When I was just painting miniatures from board games (I had something like 52 miniatures between Pandemic: Reign of Cthulhu, Wrath of Ashardalon, and Warriors of Krynn), it never occured to me to jot down notes about the colours I was using on each model. Once I got some miniatures from Games Workshop, however, it seemed pretty obvious that I ought to record the paints I use. After all, the booklet showing you how to put the models together provides a manifest of which paints you can use to mimic the models as shown on the box. Following that example, it was pretty easy to just jot down what colours I ended up using right in the booklet. When I was done, I put the booklet back in the box. It was no longer documentation for how to assemble the miniatures, but documentation for how each one was painted.

I imagine that people who know how to mix paint could probably record a recipe for their custom mixes. I don't know how to do that, but if I started mixing paints I'd probably figure out a way to measure the different parts of each colour, and record it for the future.

I think the key is documentation. On one hand, that seems like extra work, but in practise painting is pretty methodical. You're usually waiting for a coat to dry, so take that moment to jot down what paint it is, exactly, you're waiting on. I jot these down alongside the assembly instructions, so you don't even need a special notebook. Just keep a pen handy, and write down the colour name.

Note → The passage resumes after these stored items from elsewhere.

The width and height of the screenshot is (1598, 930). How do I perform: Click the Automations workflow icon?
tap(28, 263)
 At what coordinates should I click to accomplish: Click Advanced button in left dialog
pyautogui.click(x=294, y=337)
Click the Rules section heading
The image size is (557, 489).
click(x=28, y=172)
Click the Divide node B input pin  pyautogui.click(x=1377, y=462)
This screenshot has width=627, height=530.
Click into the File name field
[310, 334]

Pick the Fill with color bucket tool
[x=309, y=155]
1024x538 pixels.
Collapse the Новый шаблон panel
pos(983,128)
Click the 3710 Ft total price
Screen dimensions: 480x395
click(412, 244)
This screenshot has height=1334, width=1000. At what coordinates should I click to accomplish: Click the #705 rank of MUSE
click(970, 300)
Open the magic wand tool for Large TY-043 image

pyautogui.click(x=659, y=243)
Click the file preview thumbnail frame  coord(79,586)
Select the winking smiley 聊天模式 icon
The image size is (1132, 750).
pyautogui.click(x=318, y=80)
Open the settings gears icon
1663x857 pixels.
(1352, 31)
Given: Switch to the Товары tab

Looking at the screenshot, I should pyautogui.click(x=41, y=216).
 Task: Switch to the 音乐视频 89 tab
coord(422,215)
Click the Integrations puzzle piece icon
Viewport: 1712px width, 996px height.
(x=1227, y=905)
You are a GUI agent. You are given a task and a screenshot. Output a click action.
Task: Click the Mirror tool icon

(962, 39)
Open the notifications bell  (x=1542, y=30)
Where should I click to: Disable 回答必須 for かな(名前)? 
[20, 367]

Look out for your future self

When I first started painting miniatures late last year, I thought the workflow was: Acquire a miniature, prime it, paint it, use it in a game. I wasn't wrong, but there's a potential additional step that I hadn't anticipated. It was hard to identify at first, because it never happened in the beginning, and even when it did start to happen it only happened some of the time. The missing step is revision. Make revision easy for yourself by using paints only as they're provided by the vendor, and by writing down which paint you used for each model. You'll thank your past self, or at least I do. There are probably other ways to manage this issue, and I'm not saying mine is the most elegant or liberating, but it is convenient, simple, and effective.